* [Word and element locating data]
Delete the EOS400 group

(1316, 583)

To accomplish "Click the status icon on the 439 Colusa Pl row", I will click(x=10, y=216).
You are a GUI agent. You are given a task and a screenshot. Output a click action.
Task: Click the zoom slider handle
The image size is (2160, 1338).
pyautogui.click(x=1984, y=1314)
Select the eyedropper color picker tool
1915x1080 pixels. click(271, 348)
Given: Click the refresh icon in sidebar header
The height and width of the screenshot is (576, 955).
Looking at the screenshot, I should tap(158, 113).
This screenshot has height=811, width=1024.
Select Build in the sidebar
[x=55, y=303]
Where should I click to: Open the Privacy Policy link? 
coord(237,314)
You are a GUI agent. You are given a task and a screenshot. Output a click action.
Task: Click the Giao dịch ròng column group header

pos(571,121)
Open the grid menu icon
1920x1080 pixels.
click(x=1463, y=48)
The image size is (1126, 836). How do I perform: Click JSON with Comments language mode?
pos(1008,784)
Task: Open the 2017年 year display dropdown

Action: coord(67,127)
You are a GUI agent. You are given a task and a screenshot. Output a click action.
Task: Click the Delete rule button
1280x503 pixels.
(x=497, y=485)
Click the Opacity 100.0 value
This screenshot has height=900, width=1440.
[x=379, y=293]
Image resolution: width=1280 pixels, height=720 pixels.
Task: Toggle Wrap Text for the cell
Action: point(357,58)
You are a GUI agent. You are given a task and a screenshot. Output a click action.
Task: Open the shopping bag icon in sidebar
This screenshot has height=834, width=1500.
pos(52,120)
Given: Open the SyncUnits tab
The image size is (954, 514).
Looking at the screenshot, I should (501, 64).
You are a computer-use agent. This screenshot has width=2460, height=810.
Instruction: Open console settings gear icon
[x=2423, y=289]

* [AIM OF THE TASK] Could you copy out all of the lines above word for word, with no changes?

* [ANSWER TO THE TASK]
Delete the EOS400 group

(1316, 583)

To accomplish "Click the status icon on the 439 Colusa Pl row", I will click(x=10, y=216).
You are a GUI agent. You are given a task and a screenshot. Output a click action.
Task: Click the zoom slider handle
The image size is (2160, 1338).
pyautogui.click(x=1984, y=1314)
Select the eyedropper color picker tool
1915x1080 pixels. click(271, 348)
Given: Click the refresh icon in sidebar header
The height and width of the screenshot is (576, 955).
Looking at the screenshot, I should tap(158, 113).
This screenshot has height=811, width=1024.
Select Build in the sidebar
[x=55, y=303]
Where should I click to: Open the Privacy Policy link? 
coord(237,314)
You are a GUI agent. You are given a task and a screenshot. Output a click action.
Task: Click the Giao dịch ròng column group header

pos(571,121)
Open the grid menu icon
1920x1080 pixels.
click(x=1463, y=48)
The image size is (1126, 836). How do I perform: Click JSON with Comments language mode?
pos(1008,784)
Task: Open the 2017年 year display dropdown

Action: coord(67,127)
You are a GUI agent. You are given a task and a screenshot. Output a click action.
Task: Click the Delete rule button
1280x503 pixels.
(x=497, y=485)
Click the Opacity 100.0 value
This screenshot has height=900, width=1440.
[x=379, y=293]
Image resolution: width=1280 pixels, height=720 pixels.
Task: Toggle Wrap Text for the cell
Action: point(357,58)
You are a GUI agent. You are given a task and a screenshot. Output a click action.
Task: Open the shopping bag icon in sidebar
This screenshot has height=834, width=1500.
pos(52,120)
Given: Open the SyncUnits tab
The image size is (954, 514).
Looking at the screenshot, I should (501, 64).
You are a computer-use agent. This screenshot has width=2460, height=810.
Instruction: Open console settings gear icon
[x=2423, y=289]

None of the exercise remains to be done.